Whenever the action bogs down into total tedium, which is frequently, all the writers do is shout `Cue the Simon Legree-type Villain!' and Teague (Ray Winstone) comes galloping out of nowhere to do his unspeakably dastardly acts, like kill and torture innocent God-fearing townspeople in the name of loyalty to a fast-fading

Confederacy. All other times, he's missing in action, which is preposterous even in this cornball script. There is a plethora of other talented actors who give credible performances in small roles. These are the characters Law meets as he does his Johnny Appleseed trek from the front lines, where he has deserted, to the hopefully loving embrace of Kidman back in Cold Mountain. Ultimately though, none of these characters matter. Law has no time for them or their lives. Each of these little mini-movies has the same tired theme: war is gol-durn heck, and turns otherwise decent Christian folk into rabid animals.

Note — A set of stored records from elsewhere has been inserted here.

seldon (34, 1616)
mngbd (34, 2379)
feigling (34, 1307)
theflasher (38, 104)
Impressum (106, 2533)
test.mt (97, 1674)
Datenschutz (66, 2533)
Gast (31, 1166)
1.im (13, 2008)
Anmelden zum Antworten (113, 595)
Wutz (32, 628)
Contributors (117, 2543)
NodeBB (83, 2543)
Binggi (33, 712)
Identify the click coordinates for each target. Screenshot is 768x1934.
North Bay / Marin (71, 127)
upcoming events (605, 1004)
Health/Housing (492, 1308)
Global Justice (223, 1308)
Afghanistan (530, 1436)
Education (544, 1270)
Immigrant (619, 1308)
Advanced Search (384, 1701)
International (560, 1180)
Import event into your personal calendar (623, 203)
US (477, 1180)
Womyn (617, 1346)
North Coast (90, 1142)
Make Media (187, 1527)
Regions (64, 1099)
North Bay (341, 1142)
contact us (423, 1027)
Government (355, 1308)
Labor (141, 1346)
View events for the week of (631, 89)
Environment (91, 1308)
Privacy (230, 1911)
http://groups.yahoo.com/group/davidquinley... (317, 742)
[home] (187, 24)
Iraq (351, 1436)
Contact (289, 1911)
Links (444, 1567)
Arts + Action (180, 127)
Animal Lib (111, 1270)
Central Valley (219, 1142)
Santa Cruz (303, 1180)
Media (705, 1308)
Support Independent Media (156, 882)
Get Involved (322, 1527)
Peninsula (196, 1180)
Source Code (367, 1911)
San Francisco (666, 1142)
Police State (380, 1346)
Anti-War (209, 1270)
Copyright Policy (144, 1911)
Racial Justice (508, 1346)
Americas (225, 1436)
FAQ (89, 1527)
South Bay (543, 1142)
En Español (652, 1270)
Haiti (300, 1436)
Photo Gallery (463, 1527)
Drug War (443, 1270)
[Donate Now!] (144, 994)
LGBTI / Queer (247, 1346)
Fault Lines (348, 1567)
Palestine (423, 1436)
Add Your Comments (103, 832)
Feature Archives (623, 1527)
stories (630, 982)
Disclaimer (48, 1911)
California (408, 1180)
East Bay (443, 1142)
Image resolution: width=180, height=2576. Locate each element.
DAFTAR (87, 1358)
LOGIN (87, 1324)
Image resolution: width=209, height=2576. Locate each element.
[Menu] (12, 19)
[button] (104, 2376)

And the script is far too predictable, too heavy-handed. Moreover, the pacing of the story is dreadfully slow. You spend the entire movie waiting for Romeo and Juliet's inevitable reunion, with Kidman wringing her hands and sighing, Law overcoming incredible odds and dodging bullets. And when it finally comes you just don't care anymore. You'll be looking at your watch wondering how much more of this clap you have to endure.

I give it one star out of five for the battle scenes. There is a potent anti-war message here. The incredible lack of concern for the loss of life by the Generals on both sides of the conflict is powerful stuff. But it's only about 15 minutes of this 150-minute dog.